LUOGHI E ABITANTI












San Bartolomeo
Nelle città di non conflitto, la presenza di paesaggi militari urbani profondamente segnati da strutture e attività afferenti alle Forze Armate, rappresentano geografie in constante cambiamento. Negli ultimi decenni la trasformazione delle politiche di difesa e il nuovo ruolo acquisito dalle città come promotrici dello sviluppo locale hanno plasmato a diverse scale le geografie urbane. In molti ambiti territoriali la rifunzionalizzazione degli spazi urbani destinati ai militari ha dato luogo, comunque, a persistenze tanto sul piano istituzionale quanto su quello fisico, estetico, materiale. A Cagliari, nella maggior parte dei casi, l’amministrazione militare (in assenza di una azione politica rivendicativa) ha operato per la riorganizzazione funzionale delle proprie attività e ha rimandato le dismissioni. Ciò ha contribuito all’emergere di spazi in apparente abbandono, vere e proprie isole di extra-territorialità sottratte alla pianificazione urbanistica cittadina, accanto a strutture militari rivitalizzate dal sostegno istituzionale.
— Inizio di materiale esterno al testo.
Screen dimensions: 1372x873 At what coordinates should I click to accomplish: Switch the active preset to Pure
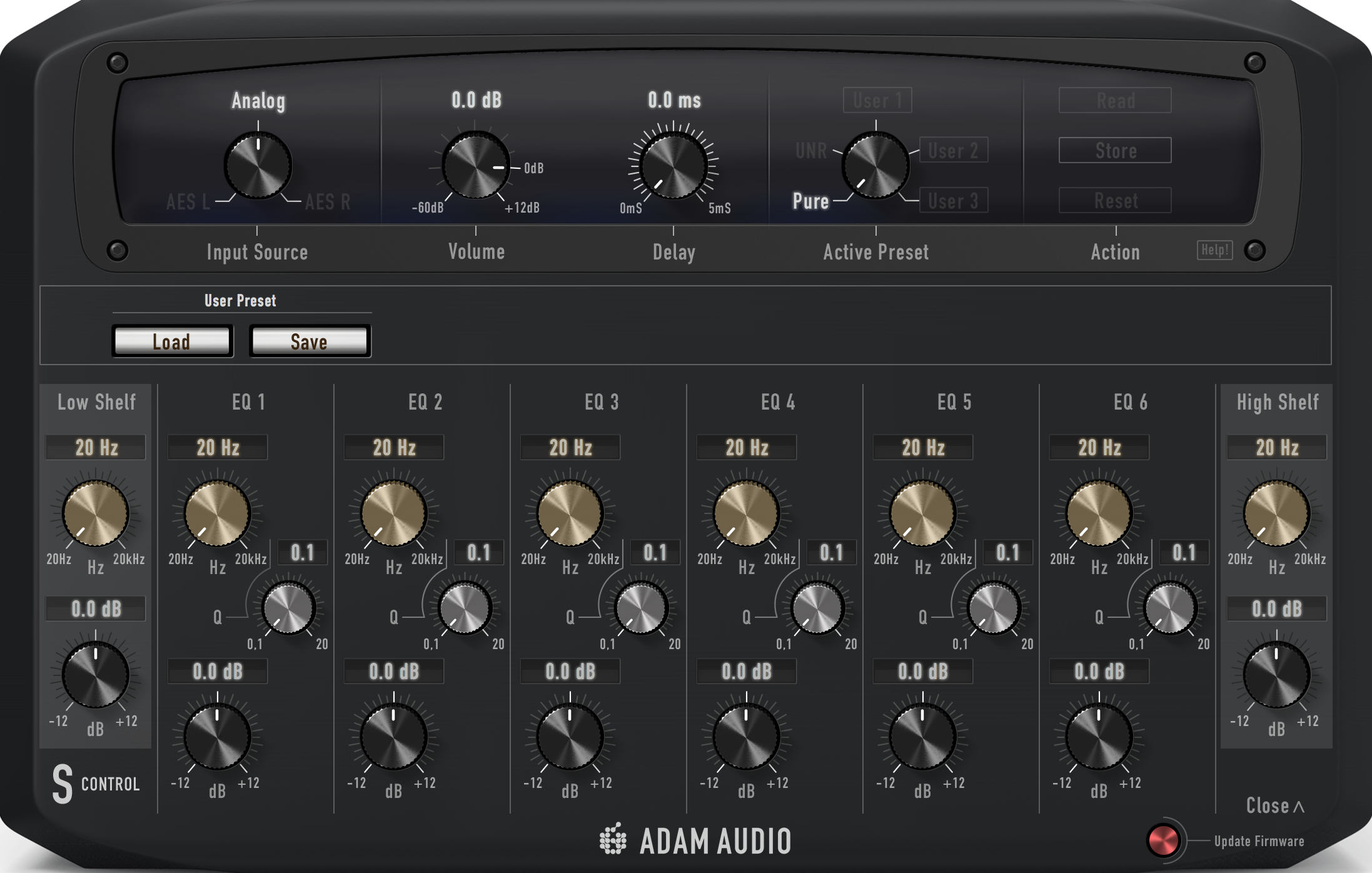pyautogui.click(x=810, y=201)
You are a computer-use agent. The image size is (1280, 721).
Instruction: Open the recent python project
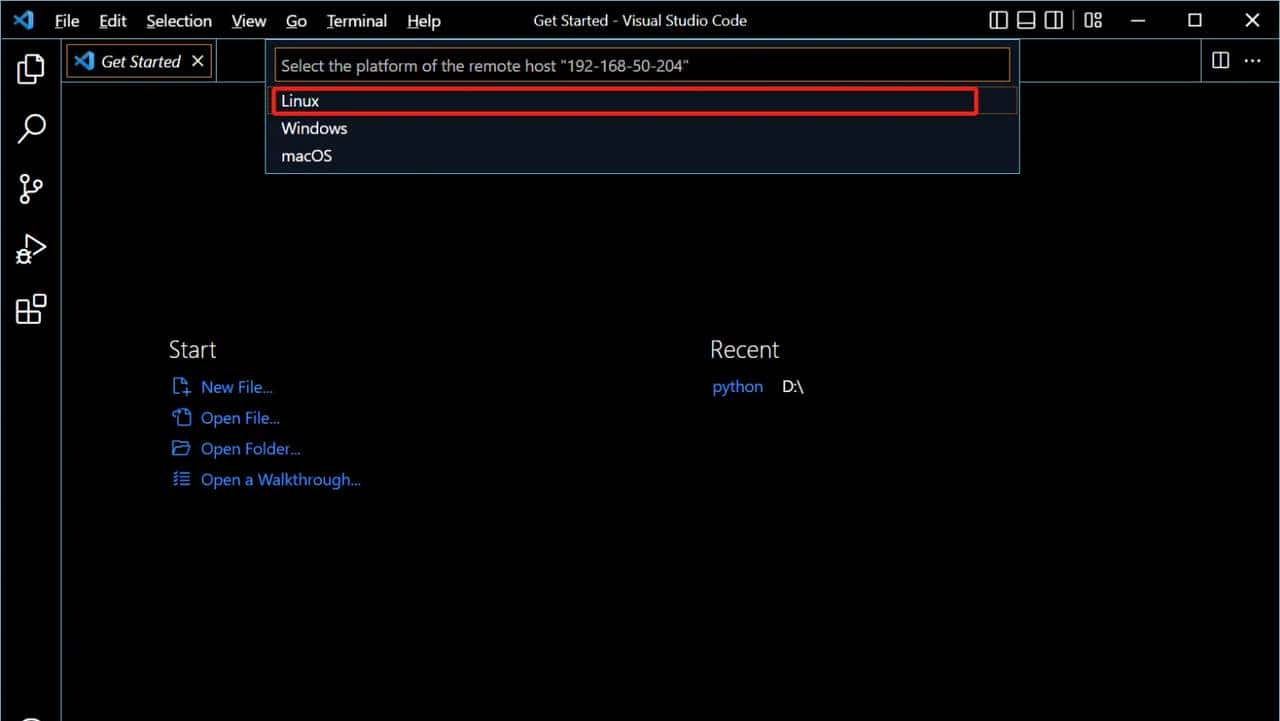point(737,386)
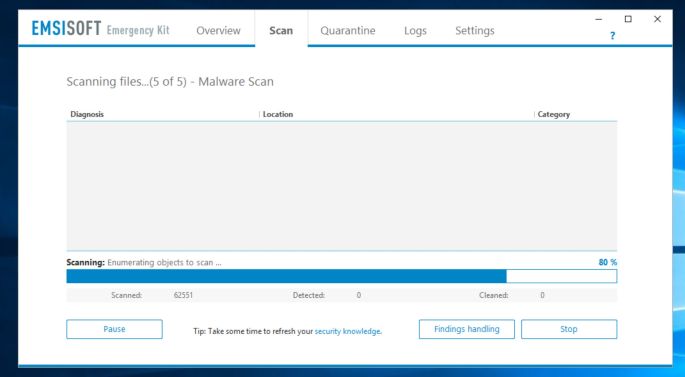This screenshot has width=685, height=377.
Task: Switch to the Overview tab
Action: tap(218, 31)
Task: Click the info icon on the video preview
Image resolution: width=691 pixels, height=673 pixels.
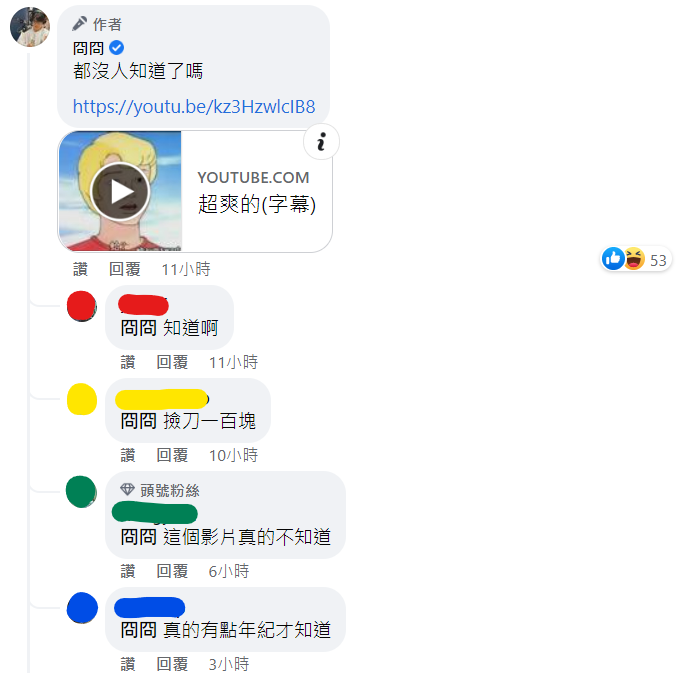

In questo contesto l’area di San Bartolomeo – Calamosca costituisce un’enclave frammentata di presenza civile che in maniera liquida si è inserita nelle entità militari. Un’area fino agli anni Sessanta del Novecento preclusa alla città, comunità esogena di militari, dipendenti civili dell’amministrazione militare e delle loro famiglie, «prigionieri» privilegiati di una delle aree paesaggisticamente più belle della città ma al contempo immersa in una realtà parallela di servizi dedicati e di fragilità sociali, fatte di molti allontanamenti e plurimi ritorni. L’apertura verso la città, e il mutare delle funzioni militari, ha aperto la strada a un processo formale/informale di costruzione di nuove identità fragili, sospese nel processo incompiuto di inserimento urbano di una realtà «murata» e, a molti, sconosciuta.
IL nostro viaggio visuale vuole raccontare come nella quotidianità siano vissuti alcuni processi che caratterizzano i paesaggi militari urbani nella loro dimensione di spazi soglia, nella quale le dicotomie formali - ad esempio civile/militare, legale/illegale, dentro/fuori – possono essere ripensate alla luce degli effetti che la presenza delle Forze Armate induce su una scala di prossimità. In questo contesto, si vuole approfondire come il bar e la chiesa di quartiere, i suoni e le recinzioni delle caserme, le abitazioni degli ex militari in affitto dal demanio militare o regionale, assumano forme ibride nelle quali l’impronta militare si (ri)produce. All’interno di questa prospettiva, assume una forte valenza analitica e politica la decostruzione dell’immaginario urbano, che può svolgersi da un lato, attraverso il segno grafico, la rappresentazione di una realtà conosciuta in maniera frammentata, fatta di vincoli e parziali aperture, dall’altro lato, dando voce (e corpo) a forme di narrazione da parte dei soggetti che vivono lo spazio soglia. Si cerca in questo modo di restituire la complessità di una costruzione multi generazionale, attraverso storie vissute, punti di vista, esperienze relazionali ed emozionali in cui si esprimono desideri e speranze e prendono forma pratiche quotidiane e straordinarie della relazione con lo spazio e con la comunità.